As of mid-August, Colorados who were not fully vaccinated were almost four times more likely to be hospitalized due to COVID-19, indicating that although vaccinations may lose some effectiveness in preventing infection, they still greatly reduce the risk of serious illness. risk.
The Colorado Department of Public Health and Environment last week ordered hospitals to begin reporting data on patient vaccinations. On Wednesday, the agency began to release the data to the public.
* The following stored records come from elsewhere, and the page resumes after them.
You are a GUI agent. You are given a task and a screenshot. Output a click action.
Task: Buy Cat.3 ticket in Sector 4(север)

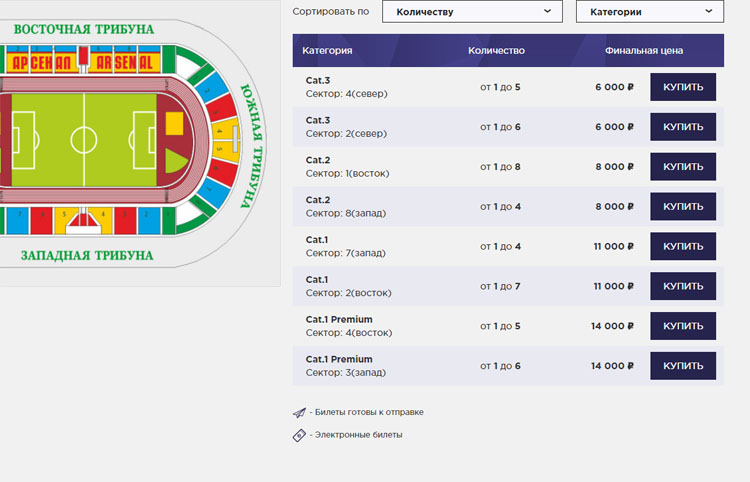[683, 87]
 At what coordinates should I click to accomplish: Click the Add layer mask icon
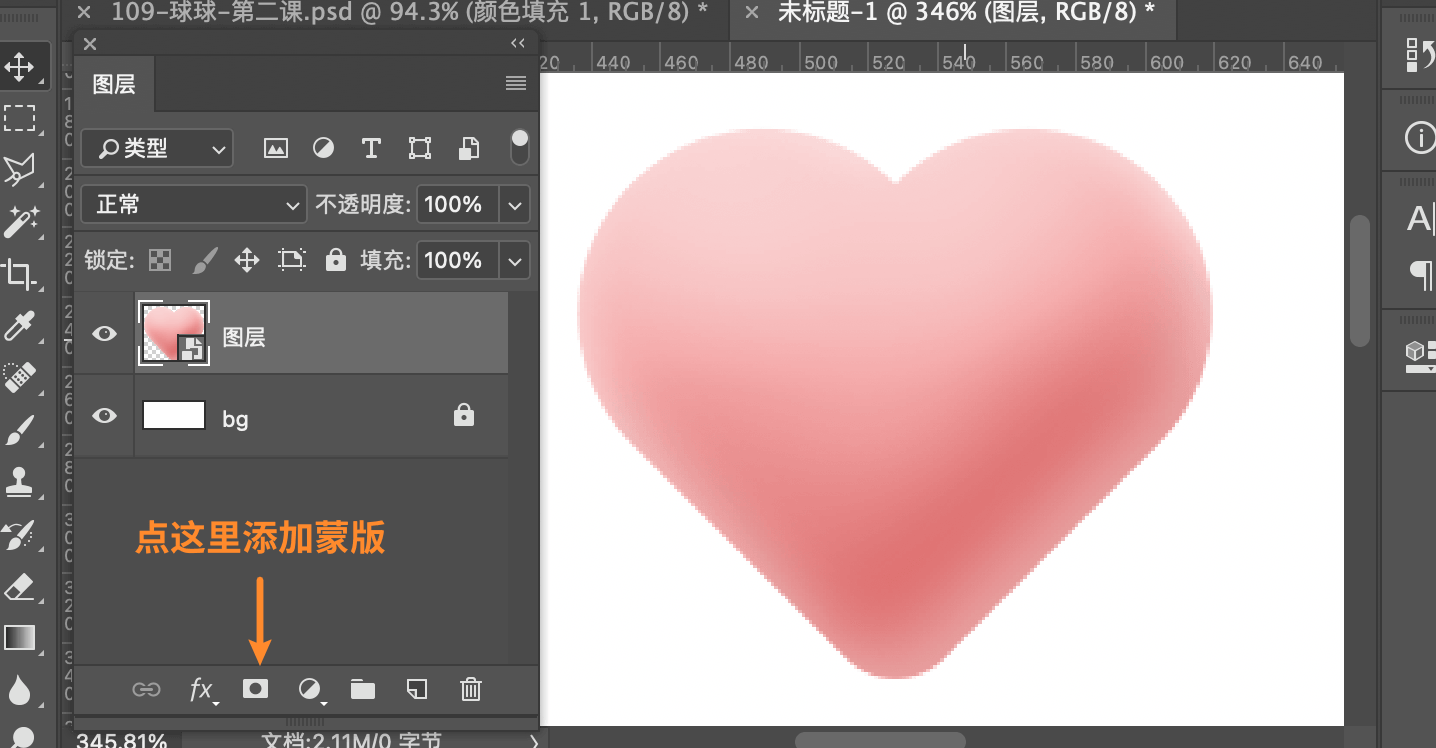click(256, 689)
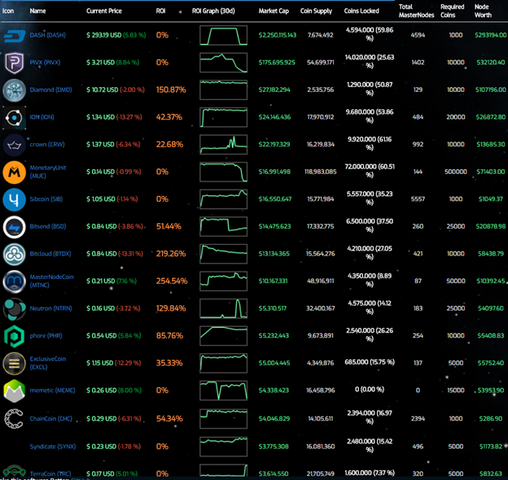
Task: Click the DASH coin logo icon
Action: click(14, 35)
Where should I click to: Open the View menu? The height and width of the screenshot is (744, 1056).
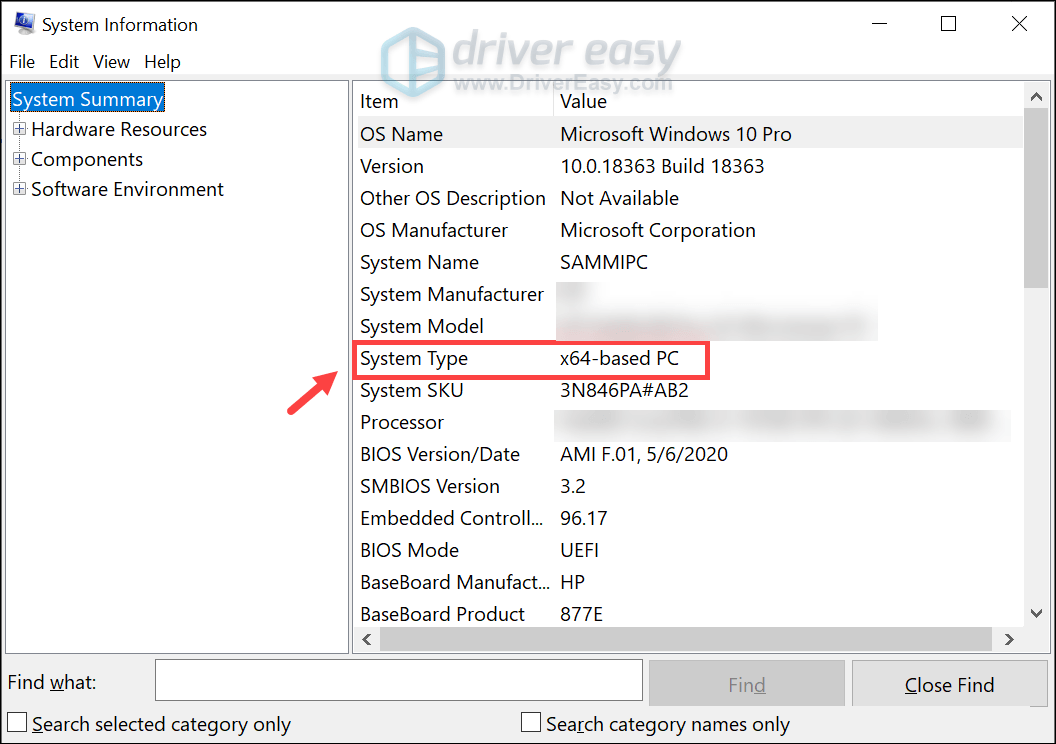pos(111,62)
Compared with people who were not vaccinated, as of August 22, people who were at least two weeks after the last vaccination were 3.4 times less likely to test positive for COVID-19, and as of August 15 the likelihood of being hospitalized was reduced 3.8 times is not fully integrated.
The death data only lasts until July, but people who are fully vaccinated are about 5.8 times less likely to die at that time.
State epidemiologist Dr. Rachel Herlihy said at a news conference on Wednesday that the delay in the report was to ensure that the data was as complete as possible.
“Most transmission, most hospitalization, occurs in our unvaccinated people,” Herlihy said.
On average, hospitalized patients who have not been vaccinated are younger than those who have had more severe breakthrough infections. As of mid-August, the average age of hospitalization after full vaccination was 73 years, but the average age of those who were not vaccinated was 58 years.
Since June, delta variants have contributed to an increase in “breakthrough” infections in the vaccinated population. Herlihy said that the proportion of people over 80 in breakthrough cases is too high, possibly because they are unlikely to have a strong immune response.
People with compromised immune systems are at higher risk of severe breakthrough infections because they may not build strong defenses after the first two injections, and some evidence suggests that older people may also be more susceptible to infections. In mid-August, the US Centers for Disease Control and Prevention recommended that some people with immune diseases receive a third dose of the vaccine.
The administration of President Joe Biden has called for a booster dose for everyone starting in late September, but the CDC and the Food and Drug Administration have indicated that they may need more time to assess potential risks and benefits.
In Colorado, the proportion of breakthrough cases among people aged 20 to 49 is also higher than expected. Herlihy said that they may be more likely to receive the Johnson & Johnson vaccine, which is slightly less effective than the Pfizer or Moderna version, or they may be exposed to the virus more frequently than the elderly.
“It’s often a crowd going out,” she said.